No final do dia, mesmo que seja um dia muito longo, o amor sempre vence, como disse nosso governador Cuomo. Venceremos esta guerra, qualquer que seja o custo. Deus abençoe Nova York e seu povo e que a Força esteja conosco, profissionais de saúde, ao caminharmos para a linha de frente.
Godspeed, trabalhadores da saúde!

Leia aqui o texto completo do Dr. Fernando Kawai no Facebook.

Palavra de Paciente

O enfermeiro me levou para ver Deus

Pascoal Gemaque


Não consigo dar dez passos sem ficar esgotado fisicamente.

O vírus transformou meus pulmões em duas bolas dente-de-leite furadas pelo vizinho chato que odeia crianças.

Tarefas simples, cotidianas, equivalem a disputar uma maratona. E eu nem maratonista sou.

Precisava escovar os dentes. Pedi a um enfermeiro que me ajudasse. Aqui, onde estou internado, esses rapazes e moças têm sido incansáveis. Não apenas ajudam, mas fazem sorrindo, felizes, nos animando. Alguém um dia há de patentear esse remédio.

La vem o Cleudson (nome fictício), com uma daquelas cadeiras cujo assento lembra um vaso sanitário. Limite máximo na fronteira entre a derrota e a humilhação.

– São Jorge Guerreiro, diz ele, olhando a tatuagem que trago no antebraço. É o meu também. Já foi na igreja dele lá no Rio? No Saara?

Balanço a cabeça.

– Sim, quando tinha forças pra batalha. Hoje, mal consigo brigar contra as cáries. Imagino a vergonha do santo…

– Queisso, chefe? Jorjão é irmão. Puxa pro lado, te dá dois tabefes na cara e manda pra luta.

Chegamos. Cadeira estacionada, pia, escova, “pasta”. Cleudson à porta, esperando, de costas pra mim, olhando pra cima.

Escovei os dentes como alguém resgatado de uma ilha. Tom Hanks revisitado. Chamei o Cleudson.

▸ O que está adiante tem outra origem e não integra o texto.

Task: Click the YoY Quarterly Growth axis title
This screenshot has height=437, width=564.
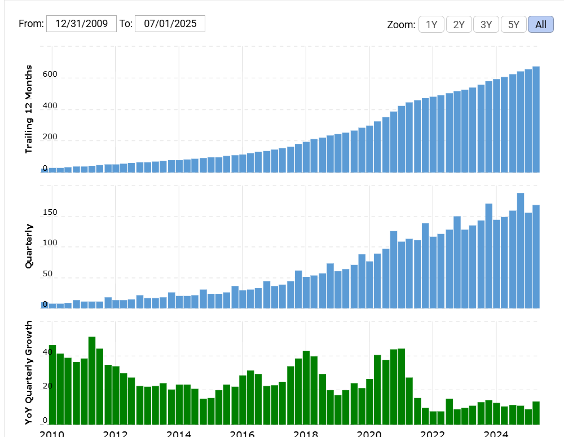Action: pyautogui.click(x=29, y=372)
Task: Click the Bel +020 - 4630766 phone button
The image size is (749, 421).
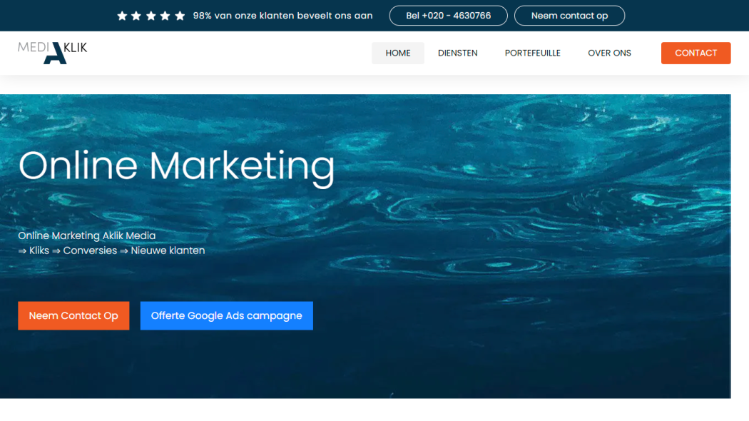Action: (448, 16)
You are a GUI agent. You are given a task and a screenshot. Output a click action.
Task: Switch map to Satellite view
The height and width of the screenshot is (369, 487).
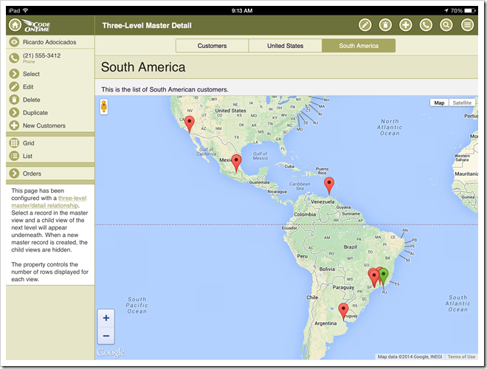coord(462,103)
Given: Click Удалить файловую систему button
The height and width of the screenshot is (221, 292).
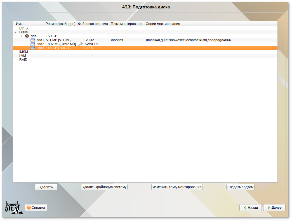Looking at the screenshot, I should [x=104, y=187].
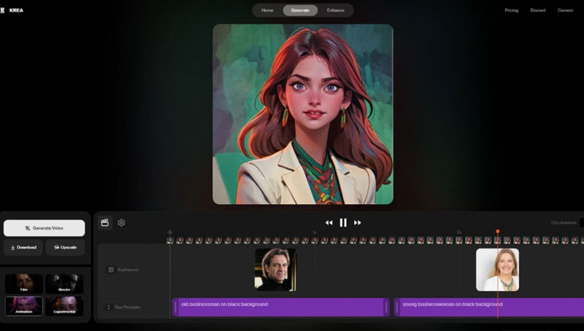The height and width of the screenshot is (331, 584).
Task: Click the Text Prompts track icon
Action: click(108, 307)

Após a porta, ele para a cadeira no corredor que dá para a rua.

– Chefe, olha. Já viu Deus hoje? Olha pra cima…

Quando alguém acostumado a escrever não consegue descrever algo… é porque a coisa é seria. Cores, luzes, o sol espalhado num céu único…

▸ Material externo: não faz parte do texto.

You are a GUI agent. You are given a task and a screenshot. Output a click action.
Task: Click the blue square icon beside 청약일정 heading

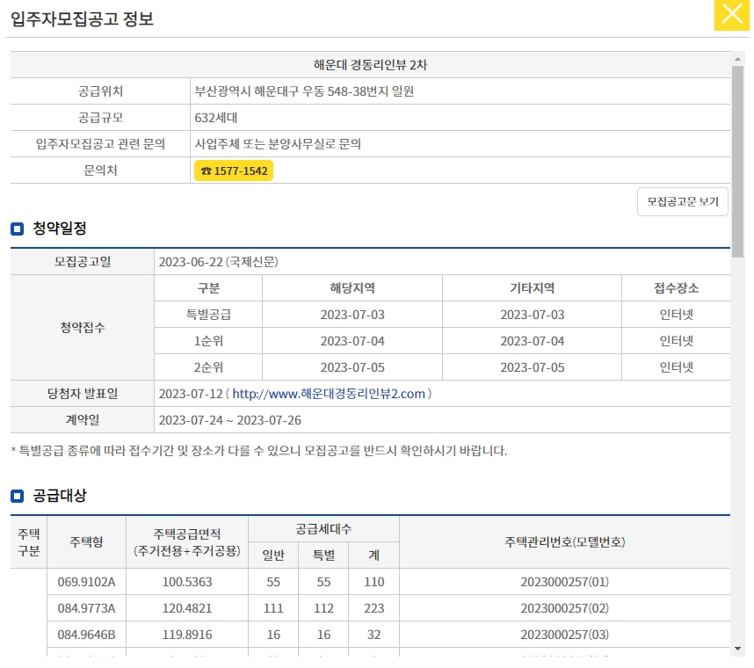(15, 229)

– Fala com Ele, chefe. Pede, agradece… aproveita aí…

Comecei a chorar…

Tô chorando até agora.

– Chora, chefe. Põe pra fora. Qual o valente que nunca chorou no campo de batalha?

Leia aqui a postagem original de Pascoal Gemaque no Facebook

Estatísticas

Segundo o Ministério da Saúde, o número de infectados no Brasil chegou a 126.250 pessoas, com mais 10.503 novos registros da doença em 24 horas. Os recuperados totalizam 51.370. No mundo, a pandemia já infectou 3.755.341 pessoas e matou 263.831. São considerados recuperados 1.245.415.

As mortes por Covid-19 estão concentradas nos estados de São Paulo (3.045), Rio de Janeiro (1.205), Ceará (848), Pernambuco (803) e Amazonas (751).

Eis o número de óbitos nos demais estados: Pará (392), Maranhão (291), Bahia (160), Espírito Santo (145), Paraná (101), Minas Gerais (97), Paraíba (92), Alagoas (89), Rio Grande do Sul (87), Rio Grande do Norte (72), Santa Catarina (59), Amapá (56), Goiás (45), Distrito Federal (34), Rondônia (33), Acre (33), Piauí (30), Sergipe (23), Mato Grosso (13), Roraima (13), Mato Grosso do Sul (10) e Tocantins (9).